More hands-off ways to invest in property
For those who just want part of their portfolio in property without the hassles and risks (but fewer chances of a big reward), real estate investment trusts, or REITs, may be the way to go. Far from the hassles involved in real estate, REITs can be bought and sold like stocks and are very liquid. To keep their status as REITs and avoid paying corporate income tax, they must pay out 90% of their profits every year in dividends, so they offer a regular income to investors. Through REITs, investors can become a part of commercial real estate (office buildings, shopping centers, etc.), and it is possible to choose a REIT for the type of property one would like to invest in.
Some different types of REITs include equity REITs which own properties to profit primarily from rents, and mortgage REITs that loan money to others who own real estate and earn money from interest.

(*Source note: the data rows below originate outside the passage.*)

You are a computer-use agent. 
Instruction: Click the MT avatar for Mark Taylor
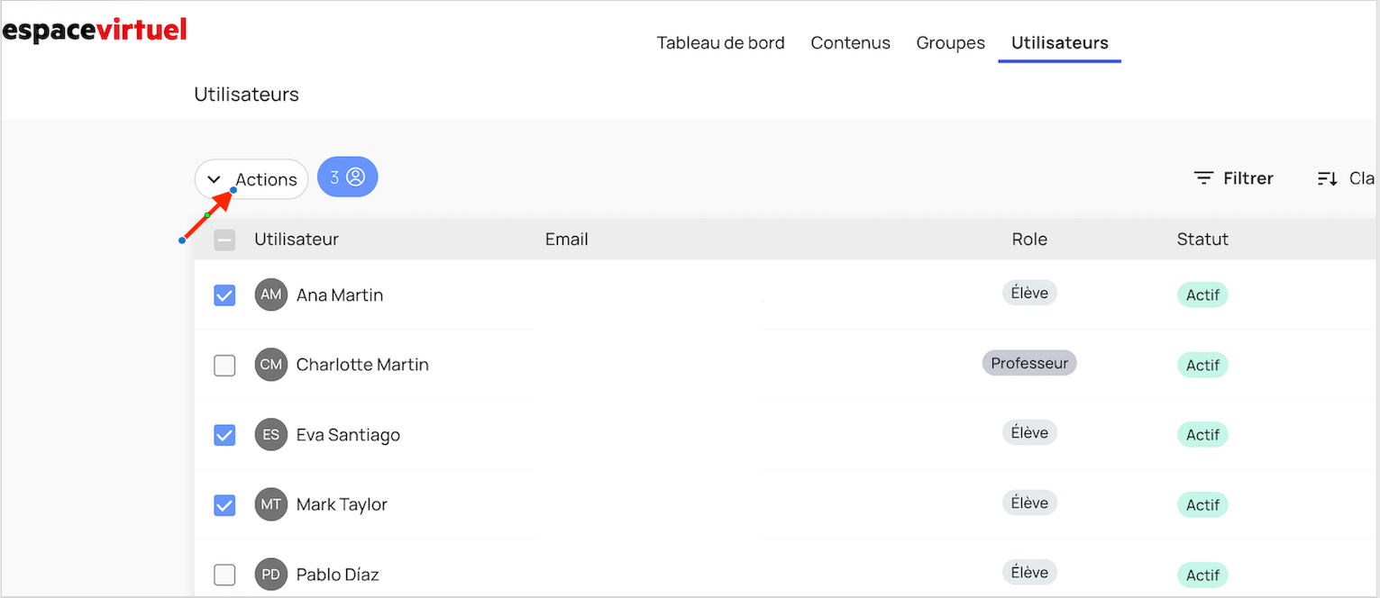(x=270, y=504)
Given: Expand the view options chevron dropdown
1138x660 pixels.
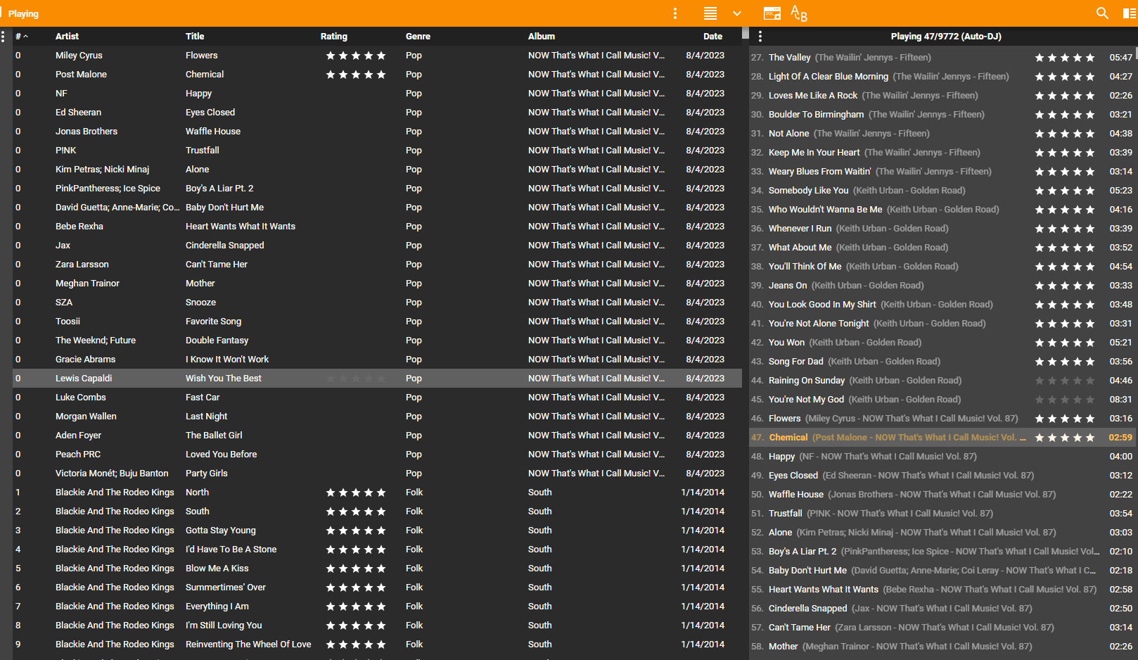Looking at the screenshot, I should [737, 13].
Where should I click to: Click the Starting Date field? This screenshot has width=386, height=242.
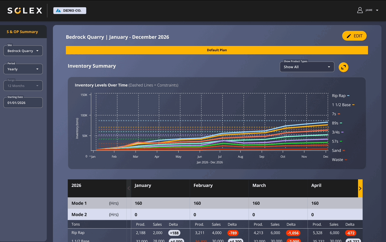tap(23, 103)
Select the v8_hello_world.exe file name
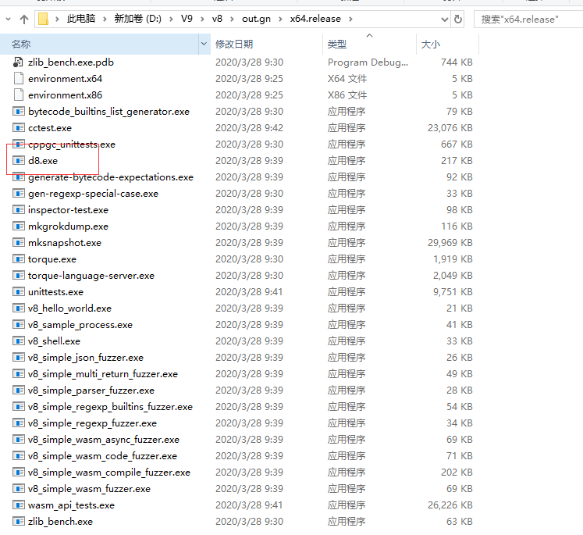 [69, 309]
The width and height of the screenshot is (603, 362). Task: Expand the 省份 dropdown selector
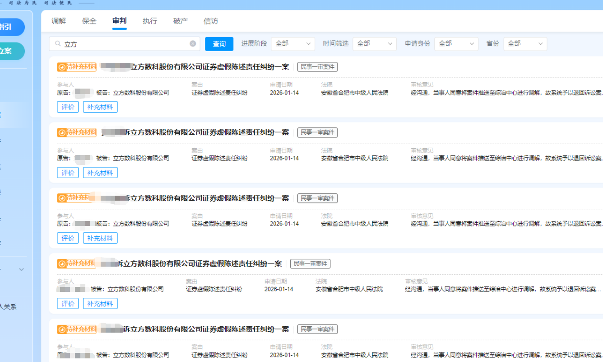click(x=525, y=44)
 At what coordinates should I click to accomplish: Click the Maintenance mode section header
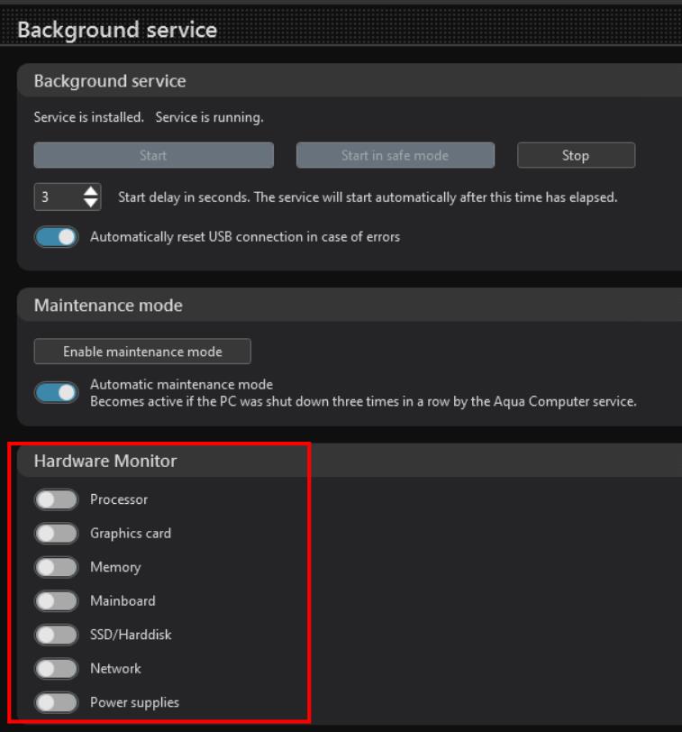pyautogui.click(x=108, y=306)
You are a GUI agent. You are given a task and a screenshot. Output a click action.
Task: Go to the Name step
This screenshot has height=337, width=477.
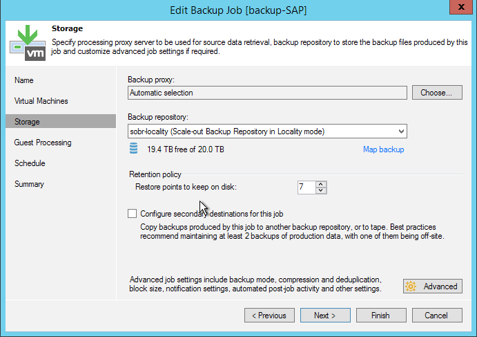[24, 80]
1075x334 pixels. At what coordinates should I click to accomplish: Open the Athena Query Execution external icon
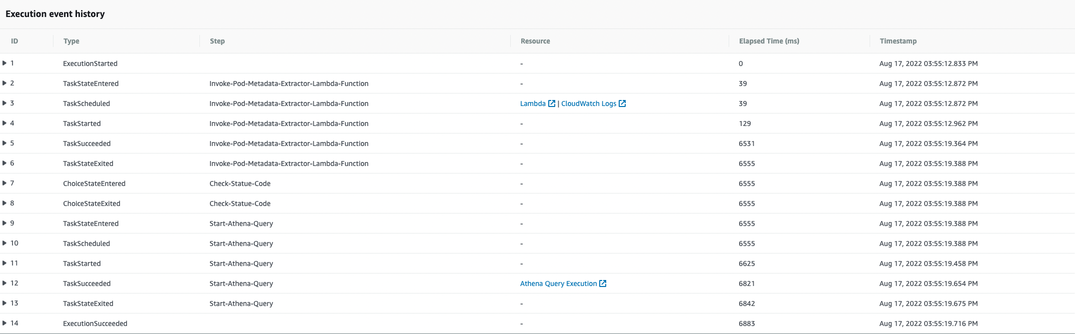click(x=603, y=284)
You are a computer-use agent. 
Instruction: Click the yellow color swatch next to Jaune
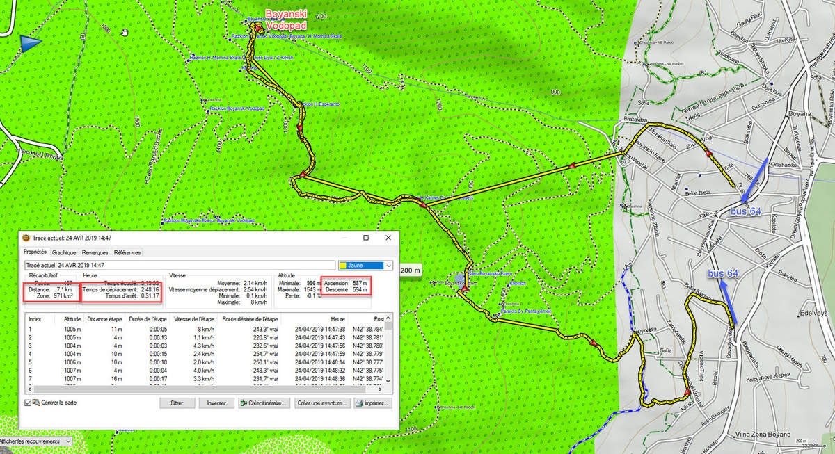tap(343, 265)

Real estate investment groups
These also offer investments that are generally liquid. Somewhat like mutual funds for rental properties, they buy or build properties and then sell them as rental properties to investors. Much like professional property management services, they handle all the landlord duties for a share of the rents. Investors can own single or multiple units.
Things to consider before investing in property
- Property is not the only game in town. For those interested in simply investing money, equities may be a better investment, since they traditionally pay more than real estate over time. Take a careful look at the whole picture to include total costs, possible tax advantages, diversity, tolerance of risk and what history says each type of investment is likely to pay in the long run before making any final decisions.
- Be it property or other investments; keep in mind that the capital gains are often not as impressive as they first may appear when inflation is taken into account. In addition, when capital gains are paid, investors are frequently paying taxes on what, in fact, has been lost to inflation.
- Borrowing always poses a risk. The more that is borrowed the greater this risk will be.
- Remember the agent and legal fees, advertising and capital gains taxes that will likely come when a property is sold.
- Insurance is a wise choice for investments of this size. Make sure any property purchased has adequate insurance.